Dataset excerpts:
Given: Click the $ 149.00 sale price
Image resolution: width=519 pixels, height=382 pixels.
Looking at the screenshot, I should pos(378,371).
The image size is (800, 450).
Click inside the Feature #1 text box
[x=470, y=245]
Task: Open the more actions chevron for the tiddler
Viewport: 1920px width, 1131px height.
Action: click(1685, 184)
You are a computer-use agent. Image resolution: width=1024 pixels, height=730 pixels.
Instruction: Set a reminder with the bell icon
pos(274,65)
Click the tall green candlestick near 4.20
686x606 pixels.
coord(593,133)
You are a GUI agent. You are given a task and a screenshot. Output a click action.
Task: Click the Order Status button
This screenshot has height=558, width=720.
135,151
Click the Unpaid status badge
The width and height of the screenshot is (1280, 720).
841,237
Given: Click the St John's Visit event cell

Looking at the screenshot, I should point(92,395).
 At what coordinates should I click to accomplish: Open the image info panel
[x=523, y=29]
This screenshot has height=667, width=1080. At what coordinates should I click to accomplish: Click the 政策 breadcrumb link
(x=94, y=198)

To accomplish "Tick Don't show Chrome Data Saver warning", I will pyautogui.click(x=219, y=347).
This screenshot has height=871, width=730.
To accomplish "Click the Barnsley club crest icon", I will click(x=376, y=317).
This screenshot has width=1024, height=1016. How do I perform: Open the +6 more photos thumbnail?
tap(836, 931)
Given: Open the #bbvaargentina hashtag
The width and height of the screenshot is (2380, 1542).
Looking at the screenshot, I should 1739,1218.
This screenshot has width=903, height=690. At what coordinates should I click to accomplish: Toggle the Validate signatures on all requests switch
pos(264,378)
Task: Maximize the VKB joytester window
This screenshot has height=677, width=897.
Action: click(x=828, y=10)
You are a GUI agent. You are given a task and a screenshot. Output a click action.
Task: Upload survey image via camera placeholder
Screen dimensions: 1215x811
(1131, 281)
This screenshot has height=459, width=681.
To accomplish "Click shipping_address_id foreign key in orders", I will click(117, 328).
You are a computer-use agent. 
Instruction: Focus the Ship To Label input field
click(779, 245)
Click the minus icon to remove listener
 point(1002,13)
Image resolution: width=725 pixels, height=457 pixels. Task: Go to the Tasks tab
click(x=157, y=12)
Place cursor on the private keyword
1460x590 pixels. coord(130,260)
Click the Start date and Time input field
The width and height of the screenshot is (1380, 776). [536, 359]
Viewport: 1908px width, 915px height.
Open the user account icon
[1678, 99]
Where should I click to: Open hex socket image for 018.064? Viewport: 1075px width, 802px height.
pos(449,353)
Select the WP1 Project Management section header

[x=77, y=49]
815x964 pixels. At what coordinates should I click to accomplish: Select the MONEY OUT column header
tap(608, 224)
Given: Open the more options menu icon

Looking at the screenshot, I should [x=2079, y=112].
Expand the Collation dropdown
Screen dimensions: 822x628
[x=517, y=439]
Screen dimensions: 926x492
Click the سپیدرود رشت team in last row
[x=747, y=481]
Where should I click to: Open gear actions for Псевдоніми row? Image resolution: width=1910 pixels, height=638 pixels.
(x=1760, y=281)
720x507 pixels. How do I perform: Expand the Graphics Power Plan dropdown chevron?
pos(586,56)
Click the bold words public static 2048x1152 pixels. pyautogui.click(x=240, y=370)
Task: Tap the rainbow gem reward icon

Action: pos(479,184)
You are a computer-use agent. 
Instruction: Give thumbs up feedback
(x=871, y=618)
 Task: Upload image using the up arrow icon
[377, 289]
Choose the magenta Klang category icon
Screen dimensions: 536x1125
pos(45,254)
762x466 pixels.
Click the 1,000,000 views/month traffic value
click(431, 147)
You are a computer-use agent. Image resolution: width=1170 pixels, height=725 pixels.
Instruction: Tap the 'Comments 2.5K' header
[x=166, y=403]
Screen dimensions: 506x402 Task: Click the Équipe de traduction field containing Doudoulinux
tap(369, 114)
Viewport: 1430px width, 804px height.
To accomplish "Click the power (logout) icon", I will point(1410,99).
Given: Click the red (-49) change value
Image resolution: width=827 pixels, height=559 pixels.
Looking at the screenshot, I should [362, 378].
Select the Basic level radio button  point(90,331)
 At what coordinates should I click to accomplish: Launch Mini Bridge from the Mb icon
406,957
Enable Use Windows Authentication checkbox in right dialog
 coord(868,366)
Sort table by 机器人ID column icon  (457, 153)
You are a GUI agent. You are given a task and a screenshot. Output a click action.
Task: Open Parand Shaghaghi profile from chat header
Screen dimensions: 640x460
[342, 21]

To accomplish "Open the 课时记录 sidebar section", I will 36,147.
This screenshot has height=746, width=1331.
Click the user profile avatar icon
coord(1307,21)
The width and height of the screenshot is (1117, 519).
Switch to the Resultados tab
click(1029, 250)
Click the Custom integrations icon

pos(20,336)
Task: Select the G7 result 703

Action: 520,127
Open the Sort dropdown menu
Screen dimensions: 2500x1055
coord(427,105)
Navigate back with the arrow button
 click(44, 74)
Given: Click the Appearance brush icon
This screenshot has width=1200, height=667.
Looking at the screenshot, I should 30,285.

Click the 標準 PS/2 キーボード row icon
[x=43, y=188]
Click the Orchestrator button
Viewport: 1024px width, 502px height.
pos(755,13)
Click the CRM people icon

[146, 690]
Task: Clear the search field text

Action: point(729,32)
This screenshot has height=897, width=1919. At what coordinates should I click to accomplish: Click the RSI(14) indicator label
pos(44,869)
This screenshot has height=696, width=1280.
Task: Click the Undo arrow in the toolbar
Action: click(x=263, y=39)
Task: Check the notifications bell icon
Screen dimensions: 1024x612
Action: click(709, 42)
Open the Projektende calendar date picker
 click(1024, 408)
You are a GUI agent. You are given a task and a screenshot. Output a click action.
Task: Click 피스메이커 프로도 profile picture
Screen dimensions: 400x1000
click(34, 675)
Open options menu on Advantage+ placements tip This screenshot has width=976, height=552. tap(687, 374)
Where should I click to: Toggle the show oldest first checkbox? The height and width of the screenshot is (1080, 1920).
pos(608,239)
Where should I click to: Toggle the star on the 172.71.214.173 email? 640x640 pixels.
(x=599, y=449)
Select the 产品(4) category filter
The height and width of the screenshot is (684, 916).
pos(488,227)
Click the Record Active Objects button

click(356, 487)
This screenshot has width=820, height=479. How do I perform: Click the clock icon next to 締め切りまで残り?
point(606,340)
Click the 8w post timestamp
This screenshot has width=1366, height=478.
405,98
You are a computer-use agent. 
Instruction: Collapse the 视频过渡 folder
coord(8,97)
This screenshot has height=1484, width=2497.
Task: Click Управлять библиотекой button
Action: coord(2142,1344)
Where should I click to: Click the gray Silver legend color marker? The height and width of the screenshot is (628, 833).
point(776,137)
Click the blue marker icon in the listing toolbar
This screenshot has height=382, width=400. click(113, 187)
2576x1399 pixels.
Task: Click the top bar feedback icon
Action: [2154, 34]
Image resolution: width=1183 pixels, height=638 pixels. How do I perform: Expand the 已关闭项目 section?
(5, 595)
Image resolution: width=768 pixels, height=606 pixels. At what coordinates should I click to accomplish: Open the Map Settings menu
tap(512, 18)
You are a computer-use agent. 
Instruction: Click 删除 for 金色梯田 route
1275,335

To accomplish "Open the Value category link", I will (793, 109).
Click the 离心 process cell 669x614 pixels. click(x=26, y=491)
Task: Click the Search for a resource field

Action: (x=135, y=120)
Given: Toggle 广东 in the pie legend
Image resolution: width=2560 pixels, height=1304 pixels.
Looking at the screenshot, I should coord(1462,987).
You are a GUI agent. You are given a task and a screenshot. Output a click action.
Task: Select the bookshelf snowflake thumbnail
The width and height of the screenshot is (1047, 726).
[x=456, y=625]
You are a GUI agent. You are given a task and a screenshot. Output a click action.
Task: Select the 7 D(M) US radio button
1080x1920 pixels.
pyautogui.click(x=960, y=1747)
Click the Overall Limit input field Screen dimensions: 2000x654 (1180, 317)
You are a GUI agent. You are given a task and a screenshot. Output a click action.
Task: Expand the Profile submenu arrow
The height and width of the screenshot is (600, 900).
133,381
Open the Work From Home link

EXERCISE DETAILS:
Of the entries listed above, reproduce only the lines starting at the line containing "Task: Tap the rainbow gem reward icon" and ending at the line containing "762x466 pixels.". Include both, exactly as they stand.

ANSWER TO THIS EXERCISE:
Task: Tap the rainbow gem reward icon

Action: pos(479,184)
You are a computer-use agent. 
Instruction: Give thumbs up feedback
(x=871, y=618)
 Task: Upload image using the up arrow icon
[377, 289]
Choose the magenta Klang category icon
Screen dimensions: 536x1125
pos(45,254)
762x466 pixels.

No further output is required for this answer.